Chose promise, chose due. Le Niger a été suspendu mercredi par la Communauté économique des Etats d’Afrique de l’Ouest (Cédéao) à la suite du maintien des élections législatives dans le pays. Mardi, six millions d’électeurs se sont ainsi rendus aux urnes pour élire les députés. En dépit des critiques, Mamadou Tandja, le président nigérien s’accroche au pouvoir et ne compte pas céder sa place.
« Le peuple nigérien a montré son refus catégorique de soutenir Mamadou Tandja. C’est une abstention totale et massive », a lancé mercredi à Afrik.com Issifou Sidibé, membre de l’opposition. Selon les estimations du secrétaire générale de la Confédération démocratique des travailleurs du Niger, le taux de participation lors des élections législatives de mardi se situerait en dessous de 5%. Un boycott « plus important que lors du référendum du 4 août dernier ». Les résultats officiels sont attendus pour la fin de la semaine.
La Cédéao sanctionne le Niger
Au vu du maintien de ce vote très controversé, la Communauté économique des Etats d’Afrique de l’Ouest (Cédéao) a décidé de ne pas reconnaître les élections et de suspendre le Niger de ses instances. Une décision qui pourrait à long terme avoir des effets néfastes pour le pays. « Elle jette le discrédit sur le Niger, l’un des pays fondateurs de l’organisation et qui a dirigé pendant deux mandats consécutifs la Cédéao. Et plus grave encore, elle risque d’asphyxier l’économie nigérienne », explique Issifou Sidibé. En tant que membre de la Cédéao, le Niger bénéficie d’avantages économiques comme le dédouanement. Il entretient d’autre part des relations commerciales importantes avec les pays du bloc régional et, notamment, avec le Nigeria qui lui fournit de l’électricité.
« A long terme, les produits provenant des ports de Cotonou au Bénin, ou de Lomé au Togo, ne pourront plus être acheminés vers le Niger », précise Ali Idrissa, le directeur adjoint de la chaîne privée Dounia TV. Cette sanction de la Cédéao « coûte cher » à la population nigérienne. Les conditions de vie déjà difficiles pourraient se détériorer dans un pays qui a le plus faible indice de développement humain au monde, selon le Programme des Nations unies pour le développement (PNUD). « Les Nigériens sont pris en otage. Déjà, cette décision de l’organisation leur interdit de voyager librement. C’est un problème car beaucoup de personnes travaillent et vivent au Nigeria, le pays voisin », confie le journaliste.
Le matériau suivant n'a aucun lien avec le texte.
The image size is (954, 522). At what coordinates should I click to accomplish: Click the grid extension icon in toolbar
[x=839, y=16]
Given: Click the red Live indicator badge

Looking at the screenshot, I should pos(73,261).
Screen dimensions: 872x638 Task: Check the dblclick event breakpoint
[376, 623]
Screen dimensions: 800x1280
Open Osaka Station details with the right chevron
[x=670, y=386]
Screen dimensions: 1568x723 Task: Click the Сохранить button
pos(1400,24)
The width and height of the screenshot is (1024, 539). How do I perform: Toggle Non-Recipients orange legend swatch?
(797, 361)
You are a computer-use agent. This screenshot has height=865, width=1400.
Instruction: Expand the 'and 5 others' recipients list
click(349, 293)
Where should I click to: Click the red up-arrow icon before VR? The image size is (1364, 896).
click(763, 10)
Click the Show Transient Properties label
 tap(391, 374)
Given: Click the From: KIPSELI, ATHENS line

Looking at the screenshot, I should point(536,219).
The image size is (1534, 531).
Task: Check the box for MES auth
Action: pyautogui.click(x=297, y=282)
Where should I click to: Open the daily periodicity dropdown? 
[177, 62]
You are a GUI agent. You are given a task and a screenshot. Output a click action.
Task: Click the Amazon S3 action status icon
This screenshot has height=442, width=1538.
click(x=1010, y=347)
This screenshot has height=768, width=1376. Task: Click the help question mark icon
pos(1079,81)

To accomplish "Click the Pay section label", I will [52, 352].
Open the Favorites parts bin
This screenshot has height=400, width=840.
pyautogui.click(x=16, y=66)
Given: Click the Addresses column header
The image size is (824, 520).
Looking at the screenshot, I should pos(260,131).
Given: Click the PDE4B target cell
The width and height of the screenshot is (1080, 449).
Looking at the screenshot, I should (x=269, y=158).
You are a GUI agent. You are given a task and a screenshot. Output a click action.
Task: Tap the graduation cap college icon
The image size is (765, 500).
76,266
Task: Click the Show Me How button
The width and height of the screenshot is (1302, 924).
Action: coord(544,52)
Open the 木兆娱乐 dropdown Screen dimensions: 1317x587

Le président nigérien sur la sellette
Malgré cet état de fait, Mamadou Tandja est resté inflexible et a maintenu le scrutin. Une attitude que le président en exercice de la Cédéao, le Nigérian Umaru Yar’Adua « regrette ». « La tenue de ces élections s’est faite au mépris total des chefs d’Etat et de gouvernement de la Cédéao et témoigne de la volonté manifeste des autorités nigériennes de poursuivre dans la voie de l’illégalité constitutionnelle qui prévaut actuellement », développe-t-il dans un communiqué publié mardi soir. De son côté, le gouvernement nigérien se veut rassurant. « Pour nous c’est un malentendu provisoire entre le Niger et cette organisation que nous respectons beaucoup. (…) Nous pensons que très bientôt cette organisation comprendra le bien-fondé de notre démarche », a indiqué sur RFI, mercredi, Moctar Kassoum, ministre de la Communication et porte-parole du gouvernement.
Pourtant, la position des autorités nigériennes est loin de faire l’unanimité. Après la Cédéao et l’Union européenne qui prévoit de suspendre la coopération communautaire, c’est au tour de Washington d’agiter le drapeau rouge. Les Etats-Unis ont exhorté le bloc régional à imposer des sanctions contre le Niger. L’étau semble se resserrer sur Mamadou Tandja qui pourrait voir son rêve de briguer un troisième mandat s’envoler.